Budgets fail when they're aspirational. Use real numbers from your last two months of statements, not what you hope to spend. Then watch the two lines that actually move the total: housing (pick roommates over amenities) and food (groceries beat delivery by 3-4x). Everything else is rounding error by comparison.

On the income side, remember that aid comes in lumps: a term's refund has to stretch across every month until the next disbursement. Spread it out on paper before it disappears in practice.

Working out the bigger picture? Net price calculator · Loan repayment

Common questions

How much do college students spend per month?

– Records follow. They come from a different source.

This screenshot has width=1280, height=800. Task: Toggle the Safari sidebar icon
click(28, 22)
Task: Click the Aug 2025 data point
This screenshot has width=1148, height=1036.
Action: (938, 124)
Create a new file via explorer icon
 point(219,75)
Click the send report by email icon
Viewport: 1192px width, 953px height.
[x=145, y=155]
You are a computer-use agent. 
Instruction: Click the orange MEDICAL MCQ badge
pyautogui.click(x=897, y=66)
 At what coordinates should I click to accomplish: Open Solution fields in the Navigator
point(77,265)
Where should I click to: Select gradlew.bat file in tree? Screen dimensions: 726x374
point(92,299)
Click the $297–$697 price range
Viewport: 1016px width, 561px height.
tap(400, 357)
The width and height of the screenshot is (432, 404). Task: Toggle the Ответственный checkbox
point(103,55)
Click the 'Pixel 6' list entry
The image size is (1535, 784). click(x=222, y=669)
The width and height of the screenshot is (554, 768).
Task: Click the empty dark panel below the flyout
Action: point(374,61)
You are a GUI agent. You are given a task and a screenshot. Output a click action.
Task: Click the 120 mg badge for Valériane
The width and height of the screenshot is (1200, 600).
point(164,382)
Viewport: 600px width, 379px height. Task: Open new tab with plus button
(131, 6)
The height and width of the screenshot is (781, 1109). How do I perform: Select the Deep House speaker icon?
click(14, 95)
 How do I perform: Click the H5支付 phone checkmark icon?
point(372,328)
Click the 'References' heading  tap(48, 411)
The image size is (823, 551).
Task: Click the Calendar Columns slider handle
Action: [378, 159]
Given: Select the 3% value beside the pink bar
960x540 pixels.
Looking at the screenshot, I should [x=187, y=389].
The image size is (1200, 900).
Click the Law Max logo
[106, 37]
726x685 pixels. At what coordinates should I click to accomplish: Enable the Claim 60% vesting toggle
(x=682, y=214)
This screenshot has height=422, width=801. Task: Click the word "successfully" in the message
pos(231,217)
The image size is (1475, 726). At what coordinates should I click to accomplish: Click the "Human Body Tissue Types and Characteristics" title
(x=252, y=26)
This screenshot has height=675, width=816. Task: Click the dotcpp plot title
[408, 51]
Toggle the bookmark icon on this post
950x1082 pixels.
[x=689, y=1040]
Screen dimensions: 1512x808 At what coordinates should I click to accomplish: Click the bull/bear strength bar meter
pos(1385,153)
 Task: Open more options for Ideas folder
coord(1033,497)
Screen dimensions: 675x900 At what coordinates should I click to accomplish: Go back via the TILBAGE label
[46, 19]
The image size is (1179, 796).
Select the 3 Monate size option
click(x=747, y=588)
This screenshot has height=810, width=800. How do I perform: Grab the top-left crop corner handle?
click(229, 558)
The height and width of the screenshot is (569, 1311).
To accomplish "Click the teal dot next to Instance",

Beyond tuition, most students living off campus spend somewhere between $1,200 and $2,500 a month, with rent as the biggest line by far. On-campus students prepay most of it through room and board, leaving a few hundred dollars a month of personal spending.

What's a good budgeting rule for students?

A student-friendly version of 50/30/20: put fixed costs (rent, phone, groceries) around 60-70% of your income, keep fun money at 20-25%, and try to save something every month. Even $25 builds the habit and covers surprises.

How should I budget a financial aid refund?

A refund check is your living money for the whole term, not a windfall. Divide it by the months it needs to cover and treat that as monthly income. That's the job of the aid field in this calculator.

What if my budget shows a deficit?

First cut the flexible lines (subscriptions, eating out), then attack the income side. More hours isn't the only lever: scholarships pay better per hour than any campus job, and unlike loans, they never have to be paid back.